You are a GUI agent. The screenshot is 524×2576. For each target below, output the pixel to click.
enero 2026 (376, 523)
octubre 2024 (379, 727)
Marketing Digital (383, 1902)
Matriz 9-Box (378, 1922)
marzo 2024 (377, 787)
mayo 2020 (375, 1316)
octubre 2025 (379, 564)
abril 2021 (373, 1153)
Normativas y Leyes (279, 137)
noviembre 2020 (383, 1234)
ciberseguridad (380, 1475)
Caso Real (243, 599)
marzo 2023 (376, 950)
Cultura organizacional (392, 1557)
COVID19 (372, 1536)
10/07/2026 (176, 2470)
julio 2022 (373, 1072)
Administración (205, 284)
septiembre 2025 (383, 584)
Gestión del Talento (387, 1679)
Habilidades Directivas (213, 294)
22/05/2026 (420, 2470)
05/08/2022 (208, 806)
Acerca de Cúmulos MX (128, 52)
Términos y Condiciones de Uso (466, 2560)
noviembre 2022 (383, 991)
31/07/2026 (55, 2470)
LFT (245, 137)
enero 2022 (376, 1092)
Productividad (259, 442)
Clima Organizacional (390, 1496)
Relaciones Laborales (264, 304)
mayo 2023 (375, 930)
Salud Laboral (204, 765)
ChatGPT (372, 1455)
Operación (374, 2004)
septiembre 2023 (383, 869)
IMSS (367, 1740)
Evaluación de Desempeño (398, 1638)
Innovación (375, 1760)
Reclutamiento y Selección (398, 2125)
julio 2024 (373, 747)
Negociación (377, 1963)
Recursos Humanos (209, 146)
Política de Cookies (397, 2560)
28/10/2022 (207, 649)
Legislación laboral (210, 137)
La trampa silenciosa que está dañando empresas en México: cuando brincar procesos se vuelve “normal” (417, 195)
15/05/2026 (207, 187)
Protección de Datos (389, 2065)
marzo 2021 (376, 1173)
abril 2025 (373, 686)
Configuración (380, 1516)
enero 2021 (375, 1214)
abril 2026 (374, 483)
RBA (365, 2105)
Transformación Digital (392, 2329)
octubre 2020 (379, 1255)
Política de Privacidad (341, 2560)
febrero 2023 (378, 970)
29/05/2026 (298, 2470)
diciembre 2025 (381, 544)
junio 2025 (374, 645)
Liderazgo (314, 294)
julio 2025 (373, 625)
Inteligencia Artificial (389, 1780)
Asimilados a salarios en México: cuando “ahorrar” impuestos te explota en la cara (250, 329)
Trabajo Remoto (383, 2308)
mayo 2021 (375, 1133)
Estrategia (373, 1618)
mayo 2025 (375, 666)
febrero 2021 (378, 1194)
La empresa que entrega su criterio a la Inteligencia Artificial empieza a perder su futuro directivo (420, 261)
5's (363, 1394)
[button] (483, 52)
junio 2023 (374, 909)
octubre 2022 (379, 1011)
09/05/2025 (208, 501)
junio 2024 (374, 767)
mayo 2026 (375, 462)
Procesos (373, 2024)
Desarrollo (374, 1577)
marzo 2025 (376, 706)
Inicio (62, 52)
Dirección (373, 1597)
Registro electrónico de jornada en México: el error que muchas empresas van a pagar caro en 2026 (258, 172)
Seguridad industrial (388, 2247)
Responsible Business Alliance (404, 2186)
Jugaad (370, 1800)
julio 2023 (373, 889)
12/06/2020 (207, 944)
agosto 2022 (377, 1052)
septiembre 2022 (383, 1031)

#####

- **What you should do**: The expected response is the material above given again line by line, from its first line to the line holding "febrero 2023 (378, 970)", inclusive.

- **Response to this exercise**:
You are a GUI agent. The screenshot is 524×2576. For each target below, output the pixel to click.
enero 2026 (376, 523)
octubre 2024 (379, 727)
Marketing Digital (383, 1902)
Matriz 9-Box (378, 1922)
marzo 2024 (377, 787)
mayo 2020 (375, 1316)
octubre 2025 (379, 564)
abril 2021 (373, 1153)
Normativas y Leyes (279, 137)
noviembre 2020 (383, 1234)
ciberseguridad (380, 1475)
Caso Real (243, 599)
marzo 2023 (376, 950)
Cultura organizacional (392, 1557)
COVID19 (372, 1536)
10/07/2026 (176, 2470)
julio 2022 (373, 1072)
Administración (205, 284)
septiembre 2025 (383, 584)
Gestión del Talento (387, 1679)
Habilidades Directivas (213, 294)
22/05/2026 (420, 2470)
05/08/2022 (208, 806)
Acerca de Cúmulos MX (128, 52)
Términos y Condiciones de Uso (466, 2560)
noviembre 2022 (383, 991)
31/07/2026 (55, 2470)
LFT (245, 137)
enero 2022 (376, 1092)
Productividad (259, 442)
Clima Organizacional (390, 1496)
Relaciones Laborales (264, 304)
mayo 2023 (375, 930)
Salud Laboral (204, 765)
ChatGPT (372, 1455)
Operación (374, 2004)
septiembre 2023 (383, 869)
IMSS (367, 1740)
Evaluación de Desempeño (398, 1638)
Innovación (375, 1760)
Reclutamiento y Selección (398, 2125)
julio 2024 (373, 747)
Negociación (377, 1963)
Recursos Humanos (209, 146)
Política de Cookies (397, 2560)
28/10/2022 (207, 649)
Legislación laboral (210, 137)
La trampa silenciosa que está dañando empresas en México: cuando brincar procesos se vuelve “normal” (417, 195)
15/05/2026 (207, 187)
Protección de Datos (389, 2065)
marzo 2021 (376, 1173)
abril 2025 (373, 686)
Configuración (380, 1516)
enero 2021 (375, 1214)
abril 2026 (374, 483)
RBA (365, 2105)
Transformación Digital (392, 2329)
octubre 2020 (379, 1255)
Política de Privacidad (341, 2560)
febrero 2023 (378, 970)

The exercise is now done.